For those trying to cut down on meat, or to increase their intake of greens, veggie burgers are an alternative to those delicious yet greasy cheeseburgers. We find out how veggie burgers stand up to their meaty counterparts when it comes to taste.
Veggie or meat-less burgers are available at most grocery stores and are usually found in the refrigerated produce section, next to the packaged lettuce and salad dressing, or in the frozen food section. You may also find some in the meat department as marketers try to capture the dedicated meat-eaters.
They can be made using a variety of bases:
Whole-grain: these burgers are made primarily from wheat, oats, brown rice, basmati rice or barley, and vegetables. They have a lot of fibre and good carbs, and less salt that many of the soy-based products. Some may be labeled as mushroom burgers, even if they contain more grain than mushroom.
Vegetable: often called garden burgers, they are primarily made from carrot, mushroom, onion, corn, pease, red peppers, rice, and soy protein. They usually contain less protein than soy-based burgers, but more fibre and less salt. They are preferred by those who don’t want a burger that mimics the taste of meat.

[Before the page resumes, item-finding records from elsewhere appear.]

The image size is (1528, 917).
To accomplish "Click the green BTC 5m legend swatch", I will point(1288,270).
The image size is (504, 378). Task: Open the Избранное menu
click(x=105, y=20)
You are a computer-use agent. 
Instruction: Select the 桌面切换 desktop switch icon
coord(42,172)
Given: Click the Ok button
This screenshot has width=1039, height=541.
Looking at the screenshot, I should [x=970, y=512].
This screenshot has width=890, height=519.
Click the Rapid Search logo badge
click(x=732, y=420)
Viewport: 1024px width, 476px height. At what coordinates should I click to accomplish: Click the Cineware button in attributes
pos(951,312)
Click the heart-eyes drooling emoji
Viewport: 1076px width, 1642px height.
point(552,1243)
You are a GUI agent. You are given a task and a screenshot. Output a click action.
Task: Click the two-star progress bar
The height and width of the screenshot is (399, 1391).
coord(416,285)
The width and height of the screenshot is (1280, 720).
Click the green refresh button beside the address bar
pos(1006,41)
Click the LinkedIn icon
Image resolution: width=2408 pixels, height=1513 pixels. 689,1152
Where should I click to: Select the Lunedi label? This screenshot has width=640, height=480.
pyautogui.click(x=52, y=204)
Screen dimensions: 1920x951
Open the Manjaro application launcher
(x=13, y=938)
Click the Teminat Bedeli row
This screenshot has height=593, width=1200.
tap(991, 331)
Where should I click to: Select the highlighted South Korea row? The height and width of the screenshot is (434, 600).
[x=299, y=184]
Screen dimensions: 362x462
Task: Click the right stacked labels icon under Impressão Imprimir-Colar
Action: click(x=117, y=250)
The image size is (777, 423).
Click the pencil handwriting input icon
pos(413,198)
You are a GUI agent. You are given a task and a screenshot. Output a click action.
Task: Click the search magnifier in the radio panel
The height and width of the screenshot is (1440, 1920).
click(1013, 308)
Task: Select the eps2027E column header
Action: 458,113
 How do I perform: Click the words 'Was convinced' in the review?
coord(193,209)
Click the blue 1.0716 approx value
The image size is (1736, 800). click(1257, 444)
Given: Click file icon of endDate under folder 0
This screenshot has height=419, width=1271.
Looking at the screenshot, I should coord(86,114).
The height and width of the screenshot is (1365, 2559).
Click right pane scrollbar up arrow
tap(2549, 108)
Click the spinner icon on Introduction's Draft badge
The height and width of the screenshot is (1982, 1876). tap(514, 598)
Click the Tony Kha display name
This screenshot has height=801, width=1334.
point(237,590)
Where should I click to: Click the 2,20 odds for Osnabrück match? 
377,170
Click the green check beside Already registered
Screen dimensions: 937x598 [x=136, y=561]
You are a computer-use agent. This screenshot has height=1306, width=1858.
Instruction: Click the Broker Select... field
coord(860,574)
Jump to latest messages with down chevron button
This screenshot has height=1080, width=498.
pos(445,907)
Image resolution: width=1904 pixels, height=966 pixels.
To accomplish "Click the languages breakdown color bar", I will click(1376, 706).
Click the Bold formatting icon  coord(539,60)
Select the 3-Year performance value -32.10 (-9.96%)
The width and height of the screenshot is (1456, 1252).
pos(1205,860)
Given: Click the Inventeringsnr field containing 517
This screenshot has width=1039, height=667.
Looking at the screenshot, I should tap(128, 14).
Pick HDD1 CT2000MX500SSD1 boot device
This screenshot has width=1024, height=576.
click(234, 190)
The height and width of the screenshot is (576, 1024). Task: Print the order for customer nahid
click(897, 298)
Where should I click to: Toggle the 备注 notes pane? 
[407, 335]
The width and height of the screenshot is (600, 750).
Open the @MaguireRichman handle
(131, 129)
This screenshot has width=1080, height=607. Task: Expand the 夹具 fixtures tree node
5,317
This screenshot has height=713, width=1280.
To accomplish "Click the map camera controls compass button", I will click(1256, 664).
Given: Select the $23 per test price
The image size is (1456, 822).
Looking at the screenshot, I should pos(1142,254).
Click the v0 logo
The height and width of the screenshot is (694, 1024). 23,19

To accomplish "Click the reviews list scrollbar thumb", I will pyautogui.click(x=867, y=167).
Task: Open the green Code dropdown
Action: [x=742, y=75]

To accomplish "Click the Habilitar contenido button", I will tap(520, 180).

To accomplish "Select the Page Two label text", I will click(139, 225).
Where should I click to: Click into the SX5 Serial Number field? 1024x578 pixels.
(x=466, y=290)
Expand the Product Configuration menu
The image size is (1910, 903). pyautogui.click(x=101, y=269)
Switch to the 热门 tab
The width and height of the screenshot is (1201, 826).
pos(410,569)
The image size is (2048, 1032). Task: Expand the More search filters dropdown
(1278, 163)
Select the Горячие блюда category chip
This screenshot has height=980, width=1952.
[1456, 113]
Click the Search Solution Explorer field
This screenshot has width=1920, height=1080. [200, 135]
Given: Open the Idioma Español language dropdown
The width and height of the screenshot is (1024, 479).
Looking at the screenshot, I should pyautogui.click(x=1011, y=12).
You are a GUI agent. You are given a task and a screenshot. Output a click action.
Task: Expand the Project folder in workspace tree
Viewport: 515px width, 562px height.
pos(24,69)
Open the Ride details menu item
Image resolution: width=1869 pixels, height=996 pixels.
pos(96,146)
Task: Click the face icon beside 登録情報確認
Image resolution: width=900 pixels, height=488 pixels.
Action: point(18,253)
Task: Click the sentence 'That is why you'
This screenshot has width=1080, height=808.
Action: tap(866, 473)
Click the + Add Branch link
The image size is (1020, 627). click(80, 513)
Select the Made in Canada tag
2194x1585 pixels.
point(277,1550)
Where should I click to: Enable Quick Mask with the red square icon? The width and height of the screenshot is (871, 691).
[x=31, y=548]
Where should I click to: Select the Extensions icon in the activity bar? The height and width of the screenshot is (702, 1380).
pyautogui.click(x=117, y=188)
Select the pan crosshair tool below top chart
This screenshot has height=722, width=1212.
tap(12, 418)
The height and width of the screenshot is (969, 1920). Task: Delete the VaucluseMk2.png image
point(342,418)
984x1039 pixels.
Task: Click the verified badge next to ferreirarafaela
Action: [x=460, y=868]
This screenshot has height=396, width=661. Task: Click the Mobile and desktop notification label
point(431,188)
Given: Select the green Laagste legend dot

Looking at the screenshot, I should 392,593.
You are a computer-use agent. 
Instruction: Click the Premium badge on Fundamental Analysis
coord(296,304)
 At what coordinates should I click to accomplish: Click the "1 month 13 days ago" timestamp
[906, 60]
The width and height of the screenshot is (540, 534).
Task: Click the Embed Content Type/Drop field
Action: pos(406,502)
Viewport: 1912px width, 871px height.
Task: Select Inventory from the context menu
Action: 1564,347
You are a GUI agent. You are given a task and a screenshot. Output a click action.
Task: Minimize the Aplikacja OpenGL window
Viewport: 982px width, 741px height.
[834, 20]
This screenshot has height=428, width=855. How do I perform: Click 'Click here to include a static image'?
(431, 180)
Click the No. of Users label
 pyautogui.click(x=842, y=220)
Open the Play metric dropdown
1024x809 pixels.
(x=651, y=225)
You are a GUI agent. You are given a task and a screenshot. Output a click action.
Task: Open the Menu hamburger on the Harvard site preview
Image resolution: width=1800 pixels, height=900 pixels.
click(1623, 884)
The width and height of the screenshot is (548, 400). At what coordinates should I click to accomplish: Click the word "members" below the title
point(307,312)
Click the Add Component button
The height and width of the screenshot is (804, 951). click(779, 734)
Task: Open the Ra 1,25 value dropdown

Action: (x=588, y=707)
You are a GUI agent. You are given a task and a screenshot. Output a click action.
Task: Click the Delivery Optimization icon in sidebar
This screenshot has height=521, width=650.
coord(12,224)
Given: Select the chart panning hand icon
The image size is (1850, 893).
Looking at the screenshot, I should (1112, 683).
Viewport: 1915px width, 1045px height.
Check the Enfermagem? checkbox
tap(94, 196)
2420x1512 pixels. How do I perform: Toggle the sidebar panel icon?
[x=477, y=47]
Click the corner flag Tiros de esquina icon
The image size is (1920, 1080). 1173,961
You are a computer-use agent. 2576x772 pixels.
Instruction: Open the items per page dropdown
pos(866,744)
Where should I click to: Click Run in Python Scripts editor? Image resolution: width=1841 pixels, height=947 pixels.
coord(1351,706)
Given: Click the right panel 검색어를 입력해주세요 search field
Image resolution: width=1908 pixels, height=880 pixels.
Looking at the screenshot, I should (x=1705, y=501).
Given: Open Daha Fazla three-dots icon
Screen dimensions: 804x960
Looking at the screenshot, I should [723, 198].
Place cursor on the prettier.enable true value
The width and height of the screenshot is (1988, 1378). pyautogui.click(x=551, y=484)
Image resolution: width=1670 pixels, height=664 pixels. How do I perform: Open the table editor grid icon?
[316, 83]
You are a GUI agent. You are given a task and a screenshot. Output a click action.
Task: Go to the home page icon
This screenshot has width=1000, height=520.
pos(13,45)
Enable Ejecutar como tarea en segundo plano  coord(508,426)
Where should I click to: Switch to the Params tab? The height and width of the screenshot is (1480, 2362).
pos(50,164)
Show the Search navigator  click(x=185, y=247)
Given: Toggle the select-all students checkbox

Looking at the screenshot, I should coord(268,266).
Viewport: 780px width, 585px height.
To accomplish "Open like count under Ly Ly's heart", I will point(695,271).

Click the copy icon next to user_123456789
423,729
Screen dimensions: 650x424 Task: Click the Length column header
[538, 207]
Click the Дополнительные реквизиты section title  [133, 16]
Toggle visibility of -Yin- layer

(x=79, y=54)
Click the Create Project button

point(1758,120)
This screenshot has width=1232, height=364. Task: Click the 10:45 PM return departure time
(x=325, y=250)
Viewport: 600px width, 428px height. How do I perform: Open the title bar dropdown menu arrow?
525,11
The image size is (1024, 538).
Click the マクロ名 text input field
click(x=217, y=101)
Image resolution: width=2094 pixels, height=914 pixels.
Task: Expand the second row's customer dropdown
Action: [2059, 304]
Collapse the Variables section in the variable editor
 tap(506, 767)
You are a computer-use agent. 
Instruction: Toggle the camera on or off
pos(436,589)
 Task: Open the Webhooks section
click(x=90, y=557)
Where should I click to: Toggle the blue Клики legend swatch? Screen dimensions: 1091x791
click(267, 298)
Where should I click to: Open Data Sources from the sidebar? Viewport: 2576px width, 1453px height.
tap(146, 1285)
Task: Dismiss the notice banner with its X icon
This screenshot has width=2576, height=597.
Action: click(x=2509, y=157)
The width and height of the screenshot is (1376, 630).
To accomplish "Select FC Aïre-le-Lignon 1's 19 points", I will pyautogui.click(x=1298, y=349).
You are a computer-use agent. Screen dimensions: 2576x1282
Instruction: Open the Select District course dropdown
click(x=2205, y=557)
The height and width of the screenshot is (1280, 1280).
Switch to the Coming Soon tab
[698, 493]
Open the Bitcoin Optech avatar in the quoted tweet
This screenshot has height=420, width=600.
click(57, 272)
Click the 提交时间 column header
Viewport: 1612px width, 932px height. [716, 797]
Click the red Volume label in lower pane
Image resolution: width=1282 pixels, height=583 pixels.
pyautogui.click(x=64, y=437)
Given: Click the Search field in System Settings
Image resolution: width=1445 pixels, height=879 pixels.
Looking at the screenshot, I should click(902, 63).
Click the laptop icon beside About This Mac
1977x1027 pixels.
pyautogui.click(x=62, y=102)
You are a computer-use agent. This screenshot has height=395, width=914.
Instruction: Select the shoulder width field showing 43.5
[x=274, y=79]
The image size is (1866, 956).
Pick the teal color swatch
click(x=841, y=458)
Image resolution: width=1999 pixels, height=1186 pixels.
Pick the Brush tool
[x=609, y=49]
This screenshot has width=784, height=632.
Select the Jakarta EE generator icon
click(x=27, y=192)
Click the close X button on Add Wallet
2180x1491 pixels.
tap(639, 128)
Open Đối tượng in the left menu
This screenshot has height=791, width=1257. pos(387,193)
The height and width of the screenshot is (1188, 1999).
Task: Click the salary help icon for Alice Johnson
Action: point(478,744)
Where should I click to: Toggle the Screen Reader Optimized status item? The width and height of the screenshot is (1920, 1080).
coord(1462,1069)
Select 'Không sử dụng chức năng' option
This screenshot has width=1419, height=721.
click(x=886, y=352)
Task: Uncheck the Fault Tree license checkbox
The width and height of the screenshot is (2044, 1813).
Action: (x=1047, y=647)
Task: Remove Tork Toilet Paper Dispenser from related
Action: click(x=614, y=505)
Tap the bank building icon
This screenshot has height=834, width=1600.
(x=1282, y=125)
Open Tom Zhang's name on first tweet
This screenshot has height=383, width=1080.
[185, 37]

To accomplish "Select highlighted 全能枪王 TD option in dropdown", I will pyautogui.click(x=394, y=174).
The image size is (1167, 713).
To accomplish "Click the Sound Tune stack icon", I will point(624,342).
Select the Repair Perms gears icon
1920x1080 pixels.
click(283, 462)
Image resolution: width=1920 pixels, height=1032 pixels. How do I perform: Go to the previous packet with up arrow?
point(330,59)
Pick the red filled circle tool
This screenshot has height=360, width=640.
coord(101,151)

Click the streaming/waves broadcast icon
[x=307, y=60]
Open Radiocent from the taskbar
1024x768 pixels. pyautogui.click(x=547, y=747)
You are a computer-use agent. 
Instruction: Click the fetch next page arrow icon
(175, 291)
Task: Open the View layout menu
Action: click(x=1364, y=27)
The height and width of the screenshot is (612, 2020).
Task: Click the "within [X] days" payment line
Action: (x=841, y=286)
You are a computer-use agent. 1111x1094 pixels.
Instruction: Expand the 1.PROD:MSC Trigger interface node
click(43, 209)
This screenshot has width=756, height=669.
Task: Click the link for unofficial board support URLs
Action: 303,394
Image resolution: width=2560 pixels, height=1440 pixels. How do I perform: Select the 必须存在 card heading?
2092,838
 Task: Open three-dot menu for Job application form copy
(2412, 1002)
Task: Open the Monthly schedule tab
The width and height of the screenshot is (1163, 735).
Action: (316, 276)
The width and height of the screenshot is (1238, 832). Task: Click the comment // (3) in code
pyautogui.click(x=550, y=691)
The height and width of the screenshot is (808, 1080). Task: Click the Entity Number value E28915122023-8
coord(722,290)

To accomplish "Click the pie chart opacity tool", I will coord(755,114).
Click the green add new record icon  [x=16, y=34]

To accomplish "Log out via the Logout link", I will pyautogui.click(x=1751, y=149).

Bean or Legume: made from red or black beans, peas, chickpeas or lentils along with other whole grains and vegetable ingredients, these burgers are typically low in fat and high in protein, as well as a good source of fibre without relying on soy, which some people are allergic to.
Soy: made from soy protein, vegetable protein, tofu or tempeh, these burgers look and taste almost like real meat burgers. They usually have the highest protein of all the non-meat options, but also are higher in salt content.
Always pay attention to the ingredients list. Especially watch for:
Added sodium (salt). Some brands add up to a gram of salt per burger for flavouring, which is about 1/3 of your daily recommended salt intake.
- Omega-3: some veggie burger brands advertise heart-healthy Omega fats in their ingredients (and charge more), but the health benefits are typically compromised by exposure to air (i.e. oxidization). Frozen patties are usually the better choice if you’re looking to maximize the nutritional benefit of these added ingredients.
We recruited a diversified tasting panel consisting of vegetarians, flexitarians, and die-hard meat lovers. We tasted our products naked as well as all dressed up to get a feel for the whole burger package.
- Kraft’s Boca Burger (soy-based): $4.99 per box
- Yves Veggie Burger (fresh, soy-based): $4.89 per box
- Money’s Gardenburger (grain & vegetable with some soy): $4.99 per box
- Ruth’s Omega Burger (soy-free made with flax and hemp with Omega fats): $6.39 per box
The Yves Veggie Burger tasted the closest to real meat and was a hit with most of the meat lovers, but the same taste that didn’t win many others over.
Ruth’s Omega Burger was mushy between the buns. We preferred burgers that contained soy to give it more bite and better texture.
From a purely nutritional standpoint, the Kraft Boca burger wins for having the least amount of salt.
Our overall favourite, both for taste and texture, was definitely Money’s Gardenburger.